Phillips umpired in three American League Division Series (1981, 1997, and 1998), six American League Championship Series (1974, 1978, 1983, 1985--crew chief, 1989--crew chief, and 1995--crew chief), four World Series (1976, 1982, 1987--crew chief, and 1993--crew chief) and two All-Star Games (1977 and 1990).
Phillips served during six no-hitters (Nolan Ryan's second no-hitter (July 15, 1973, first base), Jim Bibby (July 30, 1973, first base), the combined no-hitter of Vida Blue, Glenn Abbott, Paul Lindblad and Rollie Fingers (September 28, 1975, first base), Randy Johnson (June 2, 1990, second base), Bret Saberhagen (August 26, 1991, second base), and Scott Erickson (April 27, 1994, first base)).
On August 18, 1983, Phillips was one of the umpires who worked the continuation of a game between the New York Yankees and the Kansas City Royals which originally ended when George Brett was called out for excessive pine tar on his bat. Following a successful protest by the Royals, the game was resumed to the point of Brett's home run.
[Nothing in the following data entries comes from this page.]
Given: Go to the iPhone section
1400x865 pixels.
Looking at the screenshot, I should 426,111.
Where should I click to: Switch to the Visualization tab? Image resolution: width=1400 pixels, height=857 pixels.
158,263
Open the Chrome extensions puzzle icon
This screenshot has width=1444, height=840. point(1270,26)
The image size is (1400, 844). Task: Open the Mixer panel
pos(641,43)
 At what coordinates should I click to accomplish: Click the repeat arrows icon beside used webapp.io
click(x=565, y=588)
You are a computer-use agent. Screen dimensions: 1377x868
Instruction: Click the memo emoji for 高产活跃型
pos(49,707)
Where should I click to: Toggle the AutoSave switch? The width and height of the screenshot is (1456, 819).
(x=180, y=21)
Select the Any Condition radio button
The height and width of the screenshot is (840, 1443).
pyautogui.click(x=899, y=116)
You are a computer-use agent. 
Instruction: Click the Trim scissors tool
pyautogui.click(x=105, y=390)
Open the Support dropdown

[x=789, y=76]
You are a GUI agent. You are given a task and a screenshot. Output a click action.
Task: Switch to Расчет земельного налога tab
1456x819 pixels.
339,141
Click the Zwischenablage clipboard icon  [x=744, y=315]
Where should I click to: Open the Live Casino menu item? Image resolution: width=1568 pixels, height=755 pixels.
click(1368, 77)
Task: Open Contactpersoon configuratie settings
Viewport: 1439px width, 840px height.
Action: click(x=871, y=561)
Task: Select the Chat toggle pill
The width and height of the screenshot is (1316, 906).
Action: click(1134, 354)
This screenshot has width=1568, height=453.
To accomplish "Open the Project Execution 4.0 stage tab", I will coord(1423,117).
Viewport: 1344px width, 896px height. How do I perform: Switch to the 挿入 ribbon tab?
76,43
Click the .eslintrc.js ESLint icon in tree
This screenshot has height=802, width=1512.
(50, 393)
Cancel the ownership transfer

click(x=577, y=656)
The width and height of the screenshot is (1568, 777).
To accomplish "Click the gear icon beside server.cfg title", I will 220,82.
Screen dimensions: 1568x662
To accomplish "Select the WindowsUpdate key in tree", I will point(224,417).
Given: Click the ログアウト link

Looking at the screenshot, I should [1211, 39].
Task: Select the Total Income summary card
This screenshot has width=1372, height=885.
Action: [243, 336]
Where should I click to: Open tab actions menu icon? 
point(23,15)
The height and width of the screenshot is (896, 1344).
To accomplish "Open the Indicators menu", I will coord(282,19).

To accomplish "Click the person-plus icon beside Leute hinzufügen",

Phillips provided an affidavit to Yankee manager Billy Martin stating that the runners who scored on that home run touched all the bases.
On July 15, 1994, Phillips was the plate umpire when he decided to take Albert Belle's bat and have it placed in the umpire's locker room, after Chicago White Sox manager Gene Lamont alleged that the bat was corked. As the Indians were aware that Belle's bat was corked, Cleveland pitcher Jason Grimsley managed to get into the umpire's locker room and put a different bat in place of Belle's. However, the trick did not work as the new bat had Paul Sorrento's name on it, and Belle received a seven-game suspension.